The young man stopped at this point and looked steadily at the old gentleman with a peculiarly questioning expression.
“You recognise me, I see,” said the old man, with a very slight smile.
“Well—I may be mistaken, but you do bear some resemblance to—”
“Just so, I’m the man that you hauled so violently out of the cabin of the wreck last week, and shoved so unceremoniously into the life-buoy, and I have sent for you, first, to thank you for saving my life, because they tell me that, but for your swimming off with a rope, we should certainly have all been lost; and, secondly, to offer you aid in any course of life you may wish to adopt, for I have been informed that you are not at present engaged in any special employment.”

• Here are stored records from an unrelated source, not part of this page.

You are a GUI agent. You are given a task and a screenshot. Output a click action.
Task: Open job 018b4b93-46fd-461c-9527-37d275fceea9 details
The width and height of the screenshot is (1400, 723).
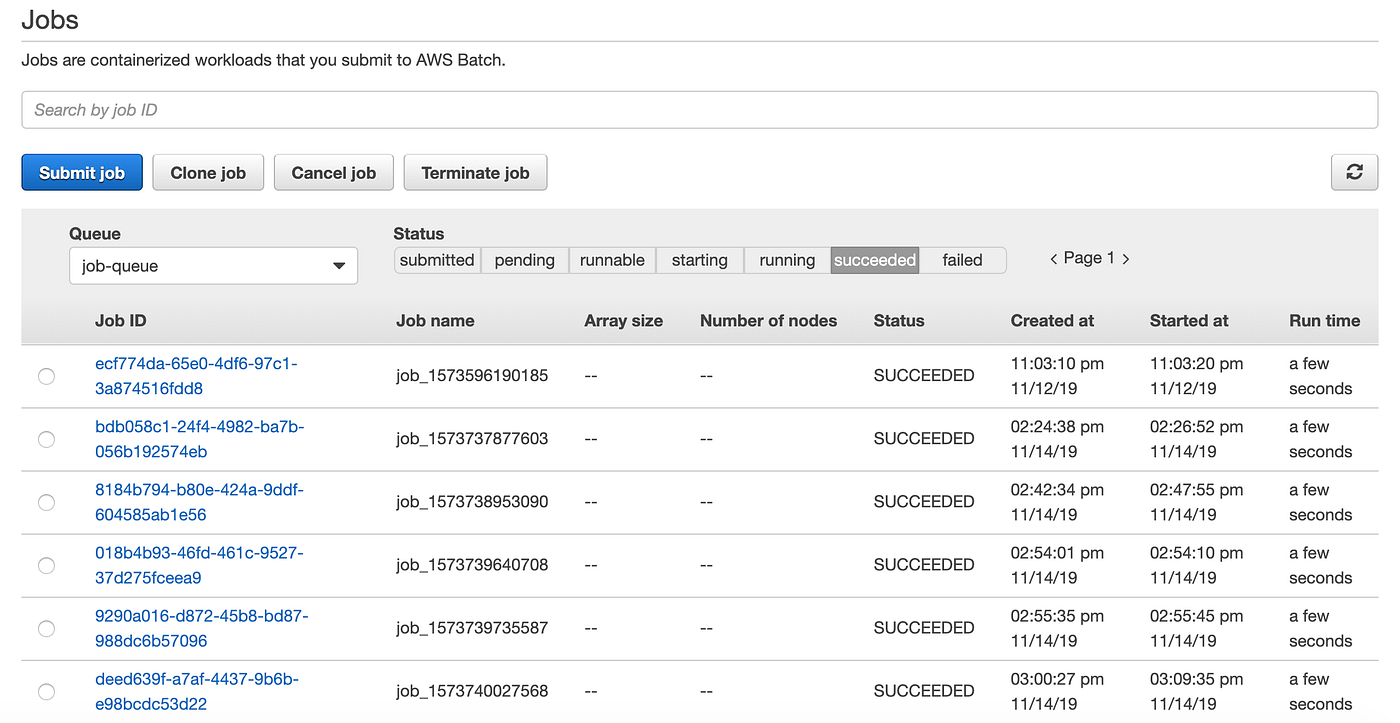pyautogui.click(x=196, y=565)
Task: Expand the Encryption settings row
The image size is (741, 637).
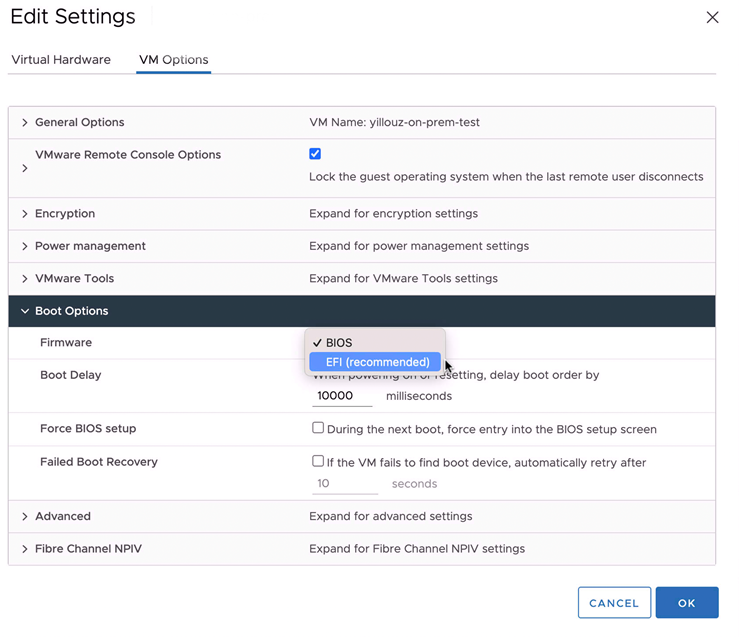Action: (x=25, y=214)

“You are very kind, sir, very kind,” returned Charlie, somewhat embarrassed. “I can scarcely claim, however, to have saved your life, though I thankfully admit having had the opportunity to lend a hand. The rocket-men, in reality, did the work, for without their splendid working of the apparatus my swimming off would have been useless.”
Mr Crossley frowned while the youth was speaking, and regarded him with some suspicion.
“You admit, I suppose,” he rejoined sternly, “that if you had not swum off, the rocket apparatus would have been equally useless.”
“By no means,” returned Charlie, with that benignant smile that always accompanied his opposition in argument. “I do not admit that, because, if I had not done it, assuredly some one else would. In fact a friend of mine was on the point of making the attempt when I pulled him back and prevented him.”
“And why did you prevent him?”
“Because he was not so well able to do it as I.”